Scam-free town? We'll find one somewhere...

Many scams in other cities involve transport so that ought to be a good place to look… Jewellery or tailor shop scams a la Bangkok? Nope, not here, and we’ve never heard of a tuk-tuk offering a 10 baht ride to Sankamphaeng on the off chance you’ll buy a parasol.

The old “no it’s closed, let me take you somewhere else” routine may have happened but I’ve never heard of it personally. “My meter’s broken” — Chiang Mai taxis don’t use meters anyway (see previous transport post), while the Phuket “you’ve damaged my jet ski, that’ll cost you!” trick falls flat where there are not a lot of jet skis, as in Chiang Mai. Rip-offs in the style of having to bargain for the price of a bottle of water as you may need to do in Saigon — nope, not that either.

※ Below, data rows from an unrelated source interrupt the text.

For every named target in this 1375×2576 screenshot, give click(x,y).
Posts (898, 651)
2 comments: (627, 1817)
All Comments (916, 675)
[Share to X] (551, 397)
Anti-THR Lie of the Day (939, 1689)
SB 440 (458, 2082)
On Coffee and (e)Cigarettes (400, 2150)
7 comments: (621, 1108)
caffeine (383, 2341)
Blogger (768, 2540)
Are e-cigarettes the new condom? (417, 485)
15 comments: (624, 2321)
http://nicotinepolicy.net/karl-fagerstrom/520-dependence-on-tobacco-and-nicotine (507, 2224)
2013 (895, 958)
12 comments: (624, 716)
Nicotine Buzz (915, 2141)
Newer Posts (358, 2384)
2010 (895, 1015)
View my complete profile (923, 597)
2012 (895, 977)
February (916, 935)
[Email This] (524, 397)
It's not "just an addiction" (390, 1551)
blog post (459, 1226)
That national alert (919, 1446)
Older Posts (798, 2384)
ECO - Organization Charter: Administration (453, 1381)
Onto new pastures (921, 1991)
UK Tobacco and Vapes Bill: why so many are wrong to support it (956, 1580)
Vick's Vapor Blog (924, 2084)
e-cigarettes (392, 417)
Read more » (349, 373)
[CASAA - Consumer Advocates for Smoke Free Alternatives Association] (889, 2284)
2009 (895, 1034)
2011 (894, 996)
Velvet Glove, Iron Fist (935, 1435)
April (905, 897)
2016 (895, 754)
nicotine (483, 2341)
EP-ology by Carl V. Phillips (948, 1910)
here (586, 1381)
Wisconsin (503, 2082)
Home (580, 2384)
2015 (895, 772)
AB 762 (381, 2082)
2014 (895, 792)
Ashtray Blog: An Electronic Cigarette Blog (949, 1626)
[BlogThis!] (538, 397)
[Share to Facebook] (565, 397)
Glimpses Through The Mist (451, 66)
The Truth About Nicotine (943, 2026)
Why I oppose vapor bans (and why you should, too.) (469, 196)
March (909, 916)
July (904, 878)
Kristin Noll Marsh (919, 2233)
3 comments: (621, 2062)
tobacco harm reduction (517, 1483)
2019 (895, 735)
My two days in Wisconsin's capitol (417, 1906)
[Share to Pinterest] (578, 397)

"I'll give you 10 baht for it, but that's my bottom price."

We’ve heard rumours of one-offs in our many years in Chiang Mai: an idiot backpacker buying grass from a tuk tuk driver only to find the cops banging on his door 10 minutes later (that was about 10 years ago) and the “someone put something in my drink in Loi Kroh Road” line — yes, it’s called alcohol — but nothing that can be classified as a regular scam.

Yes, there’s a two-tiered entrance fee system in operation at many spots, but what’s new, and you’re going to get that in many places.

A worst case scenario transport-wise is that you’ll be overcharged a bit, but bear in mind a Thai tourist from Bangkok or even local residents are also occasionally overcharged. Wouldn’t want to tar them all with the same brush but many Chiang Mai tuk tuk drivers do have a tendency to overvalue their services and even after 15 years in the city we still frequently have to bargain and always double check the agreed on price.

As in most other places they’re banking on the fact you don’t know what the correct fare should be, so after having checked with a bunch of drivers that we know it may be of use to note the following standard tuk tuk fees. (All fares are from Tha Pae Gate.) And please note, if you are reading this in say 2015, prices are likely to have risen by then.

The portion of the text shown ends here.